**Direction:** Reproduce each of the following records verbatim, keeping every line intact and in its original order.
****************
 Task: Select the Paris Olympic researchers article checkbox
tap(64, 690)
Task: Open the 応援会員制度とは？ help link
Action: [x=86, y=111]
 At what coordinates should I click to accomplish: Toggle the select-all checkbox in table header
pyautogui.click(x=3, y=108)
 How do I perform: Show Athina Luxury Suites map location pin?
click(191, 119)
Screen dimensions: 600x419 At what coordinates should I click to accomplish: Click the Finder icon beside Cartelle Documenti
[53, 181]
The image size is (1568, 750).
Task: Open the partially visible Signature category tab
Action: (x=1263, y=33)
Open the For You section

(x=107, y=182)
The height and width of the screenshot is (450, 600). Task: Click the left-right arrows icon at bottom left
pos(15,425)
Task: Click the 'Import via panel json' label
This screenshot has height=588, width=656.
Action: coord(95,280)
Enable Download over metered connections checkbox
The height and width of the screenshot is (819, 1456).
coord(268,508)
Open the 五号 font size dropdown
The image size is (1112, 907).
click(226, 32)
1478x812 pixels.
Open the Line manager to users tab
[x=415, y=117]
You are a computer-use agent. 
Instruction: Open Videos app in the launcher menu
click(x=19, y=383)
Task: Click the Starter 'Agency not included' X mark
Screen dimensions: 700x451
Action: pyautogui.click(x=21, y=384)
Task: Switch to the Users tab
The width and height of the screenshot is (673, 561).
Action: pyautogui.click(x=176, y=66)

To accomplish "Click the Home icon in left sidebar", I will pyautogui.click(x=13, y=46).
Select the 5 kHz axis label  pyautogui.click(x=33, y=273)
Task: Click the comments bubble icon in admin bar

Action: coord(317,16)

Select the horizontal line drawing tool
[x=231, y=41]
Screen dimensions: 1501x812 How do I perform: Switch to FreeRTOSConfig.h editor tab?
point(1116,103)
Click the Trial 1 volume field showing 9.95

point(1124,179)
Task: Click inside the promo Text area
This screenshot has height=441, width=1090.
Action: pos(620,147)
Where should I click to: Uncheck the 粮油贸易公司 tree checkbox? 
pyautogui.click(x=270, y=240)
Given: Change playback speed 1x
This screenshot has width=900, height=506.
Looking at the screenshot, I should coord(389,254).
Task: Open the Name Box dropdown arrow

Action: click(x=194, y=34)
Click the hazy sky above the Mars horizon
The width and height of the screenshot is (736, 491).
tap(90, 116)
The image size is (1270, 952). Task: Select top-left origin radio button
****************
**The answer:**
 Task: Select the Paris Olympic researchers article checkbox
tap(64, 690)
Task: Open the 応援会員制度とは？ help link
Action: [x=86, y=111]
 At what coordinates should I click to accomplish: Toggle the select-all checkbox in table header
pyautogui.click(x=3, y=108)
 How do I perform: Show Athina Luxury Suites map location pin?
click(191, 119)
Screen dimensions: 600x419 At what coordinates should I click to accomplish: Click the Finder icon beside Cartelle Documenti
[53, 181]
The image size is (1568, 750).
Task: Open the partially visible Signature category tab
Action: (x=1263, y=33)
Open the For You section

(x=107, y=182)
The height and width of the screenshot is (450, 600). Task: Click the left-right arrows icon at bottom left
pos(15,425)
Task: Click the 'Import via panel json' label
This screenshot has height=588, width=656.
Action: coord(95,280)
Enable Download over metered connections checkbox
The height and width of the screenshot is (819, 1456).
coord(268,508)
Open the 五号 font size dropdown
The image size is (1112, 907).
click(226, 32)
1478x812 pixels.
Open the Line manager to users tab
[x=415, y=117]
You are a computer-use agent. 
Instruction: Open Videos app in the launcher menu
click(x=19, y=383)
Task: Click the Starter 'Agency not included' X mark
Screen dimensions: 700x451
Action: pyautogui.click(x=21, y=384)
Task: Switch to the Users tab
The width and height of the screenshot is (673, 561).
Action: pyautogui.click(x=176, y=66)

To accomplish "Click the Home icon in left sidebar", I will pyautogui.click(x=13, y=46).
Select the 5 kHz axis label  pyautogui.click(x=33, y=273)
Task: Click the comments bubble icon in admin bar

Action: coord(317,16)

Select the horizontal line drawing tool
[x=231, y=41]
Screen dimensions: 1501x812 How do I perform: Switch to FreeRTOSConfig.h editor tab?
point(1116,103)
Click the Trial 1 volume field showing 9.95

point(1124,179)
Task: Click inside the promo Text area
This screenshot has height=441, width=1090.
Action: pos(620,147)
Where should I click to: Uncheck the 粮油贸易公司 tree checkbox? 
pyautogui.click(x=270, y=240)
Given: Change playback speed 1x
This screenshot has width=900, height=506.
Looking at the screenshot, I should coord(389,254).
Task: Open the Name Box dropdown arrow

Action: click(x=194, y=34)
Click the hazy sky above the Mars horizon
The width and height of the screenshot is (736, 491).
tap(90, 116)
The image size is (1270, 952). Task: Select top-left origin radio button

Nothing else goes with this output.